Leeds’ planned Clean Air Zone (CAZ) is “no longer required” after a joint review found that its aims have already been achieved thanks to businesses switching to cleaner vehicles faster than expected.
Senior councillors will discuss the conclusions and proposals to voluntarily introduce new air quality targets that go further than the national standards at a meeting of the council’s Executive Board next week.
More than 90% of buses and 80% of heavy goods vehicles driven in the city now use cleaner Euro VI engines and therefore wouldn’t be charged if a zone was introduced.
Research shows that the newer vehicles emit significantly fewer emissions than older models, especially when travelling at the slower speeds often travelled in urban environments. Nearly half of the city’s licensed taxi and private hire cars are also now hybrid or electric.
Because of the dramatic shift to cleaner vehicles, the joint review by Leeds City Council and central government found that air pollution in Leeds on key routes is below legal limits and is not likely to exceed them again—even if traffic were to return to ‘normal’ levels or slightly higher.
Transport infrastructure improvements and the surging popularity of ultra-low emission vehicles in Leeds are further accelerating improvements to the city’s air quality.
The council has written to the government requesting to keep £6.9 million of CAZ funding that Leeds had previously secured to ‘lock in’ the full extent of air quality improvements.
The money would be used to continue offering grants to help local businesses switch to cleaner vehicles as well as to provide free licensing costs to drivers of less polluting taxi and private hire cars.
Leeds will also be able to keep and repurpose the ANPR camera infrastructure that had been installed to monitor and enforce the zone.
In the event that air quality declined for any reason, the council retains this infrastructure and could seek support from central government to introduce a Clean Air Zone.
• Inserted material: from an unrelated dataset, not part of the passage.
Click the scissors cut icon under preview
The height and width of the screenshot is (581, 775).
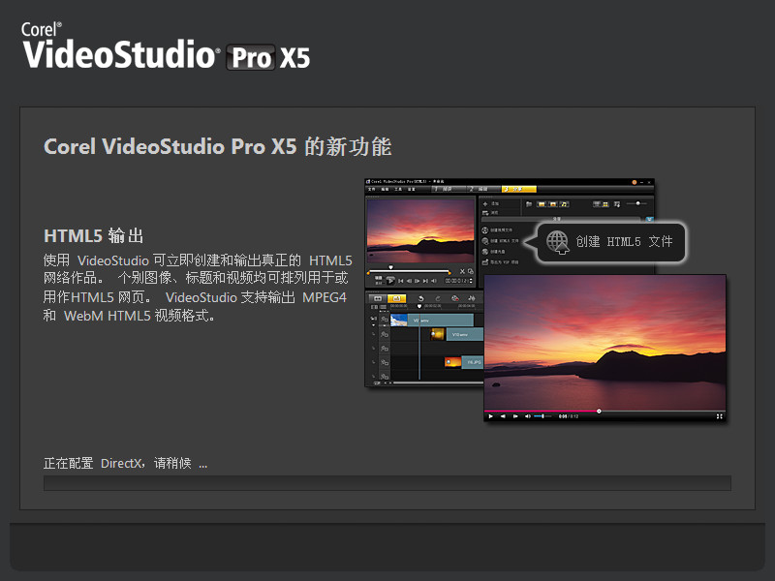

As part of an updated air quality strategy being brought forward early next year, Leeds City Council is proposing to voluntarily introduce stricter new targets for local air quality that are aligned with World Health Organisation guidelines.
“When we consulted on the CAZ in 2018, we said that we hoped that no one would be charged because businesses would switch to less polluting vehicles before the charging system takes effect. That is exactly what has happened,” said Councillor James Lewis, Deputy Leader for Leeds City Council and Executive Board member with responsibility for air quality.
“We have achieved the aims of the Clean Air Zone without having to charge a single vehicle. If Leeds were to introduce a CAZ today, only a fraction of vehicles would be affected because the vast majority of businesses are now driving cleaner vehicles than they were just a few years ago.
“While we celebrate that our air is cleaner than ever, and cleaner than some other UK cities, this council also recognises that air pollution remains the biggest environmental threat to our health.
“That’s why we’re considering voluntarily introducing even stricter targets for Leeds, aligned with WHO guidelines. We will continue working hard to protect the health of everyone in Leeds from the effects of polluted air.”